Esas son las cuatro principales, pero los medievales tienen virtudes para todo. La “studiositas” –que podríamos traducir por “estudiosidad”– es la virtud que ordena nuestro deseo de conocer. Siempre pensé que era parte de la fortaleza. Como estudiar es algo difícil, que exige disciplina y entrega, entendía la studiositas como la fortaleza aplicada a ese bien arduo que es el estudio. Pero me equivoqué. Tomás de Aquino siempre me asombra. Para él, la studiositas es parte de la templanza. Claro, el conocimiento es un bien deleitable, que produce gozo inmediato. Conocer es como comer con hambre. Lo que hace la studiositas es ayudarnos a ordenar ese deseo. Así, la studiositas es más parecida a la moderación en las comidas que a la constancia en hacer ejercicio.

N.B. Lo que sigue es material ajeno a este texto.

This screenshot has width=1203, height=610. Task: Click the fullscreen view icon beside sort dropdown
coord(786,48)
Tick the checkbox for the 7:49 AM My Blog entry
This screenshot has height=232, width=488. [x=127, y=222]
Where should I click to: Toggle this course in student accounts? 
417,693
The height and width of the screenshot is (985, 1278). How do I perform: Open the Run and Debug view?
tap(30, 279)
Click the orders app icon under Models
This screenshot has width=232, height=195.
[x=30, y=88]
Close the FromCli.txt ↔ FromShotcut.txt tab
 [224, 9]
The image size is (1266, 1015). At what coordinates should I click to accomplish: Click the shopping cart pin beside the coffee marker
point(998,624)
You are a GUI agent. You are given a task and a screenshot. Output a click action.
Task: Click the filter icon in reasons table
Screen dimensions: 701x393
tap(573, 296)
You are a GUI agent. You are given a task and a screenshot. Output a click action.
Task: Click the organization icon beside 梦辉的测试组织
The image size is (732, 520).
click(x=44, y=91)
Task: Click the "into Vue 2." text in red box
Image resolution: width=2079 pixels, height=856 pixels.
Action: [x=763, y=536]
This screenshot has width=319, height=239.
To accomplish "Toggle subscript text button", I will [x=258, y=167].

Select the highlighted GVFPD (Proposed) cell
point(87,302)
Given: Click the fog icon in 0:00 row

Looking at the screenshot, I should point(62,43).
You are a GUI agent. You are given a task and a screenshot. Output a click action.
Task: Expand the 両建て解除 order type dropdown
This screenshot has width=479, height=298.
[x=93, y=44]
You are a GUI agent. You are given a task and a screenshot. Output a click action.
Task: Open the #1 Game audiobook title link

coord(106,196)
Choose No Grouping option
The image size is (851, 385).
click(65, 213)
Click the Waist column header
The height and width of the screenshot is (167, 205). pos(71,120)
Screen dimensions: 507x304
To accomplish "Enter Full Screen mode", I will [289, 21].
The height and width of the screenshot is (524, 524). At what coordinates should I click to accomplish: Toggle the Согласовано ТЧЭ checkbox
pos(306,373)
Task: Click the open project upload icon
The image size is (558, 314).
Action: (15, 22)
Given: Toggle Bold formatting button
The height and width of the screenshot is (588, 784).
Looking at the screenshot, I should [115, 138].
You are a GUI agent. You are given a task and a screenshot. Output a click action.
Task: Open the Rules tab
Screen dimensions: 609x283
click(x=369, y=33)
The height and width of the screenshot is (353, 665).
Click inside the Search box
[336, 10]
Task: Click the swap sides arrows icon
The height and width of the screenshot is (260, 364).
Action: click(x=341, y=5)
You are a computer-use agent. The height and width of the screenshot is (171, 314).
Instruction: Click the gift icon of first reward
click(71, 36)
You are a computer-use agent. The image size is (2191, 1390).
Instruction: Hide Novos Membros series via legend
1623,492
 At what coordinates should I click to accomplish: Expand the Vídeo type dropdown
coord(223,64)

El vicio opuesto se llama “curiositas”, que sería un exceso de curiosidad que se caracteriza por querer conocer de todo un poco, pero de nada mucho. La curiositas te lleva a ser una especie de Don Juan de los temas. Apenas el conocimiento de ese tema empieza a ponerse un poco difícil, saltamos a otro. Por supuesto, no hay nada de malo en querer conocer un poco de todo. A diferencia del estómago del cuerpo, el del alma no tiene límite. El tema es que nuestro tiempo sí lo tiene y, si por querer conocer un poco de todo, nunca profundizamos en un tema, nos perdemos de una experiencia radicalmente distinta. Es como dedicar todo el tiempo a tener conocidos, pero nunca un amigo. Obvio, de la mayoría de las personas no podemos ser amigos. Pero de algunos, sí. Tener un amigo implica mayor compromiso, dedicación, tiempo y esfuerzo, pero todos sabemos que la experiencia es radicalmente distinta e infinitamente más enriquecedora. Un conocido te saluda, te pregunta cómo estás y tal vez te acerca con el auto. Un amigo comparte su vida, te interpela, te cuestiona, te mejora, te enriquece. Tener un amigo, además, te hace dar cuenta de que los conocidos son meros conocidos, no amigos. Y, tal vez, de alguno, te hace querer ser amigo.

La curiositas te lleva a ser un conocido de todos los temas, y no ser amigo de ninguno. Peor, te puede llevar a creer que sos amigo de temas de los que apenas sos un conocido. La studiositas te ayuda a ser amigo de algunos temas. Como le dice Séneca a su discípulo Lucilio en una carta: “no está en ningún lugar el que está en todas partes. A los que pasan la vida en viajes les acontece esto: que tienen múltiples alojamientos pero ninguna amistad.” Todos tenemos derecho a tener, al menos, un amigo.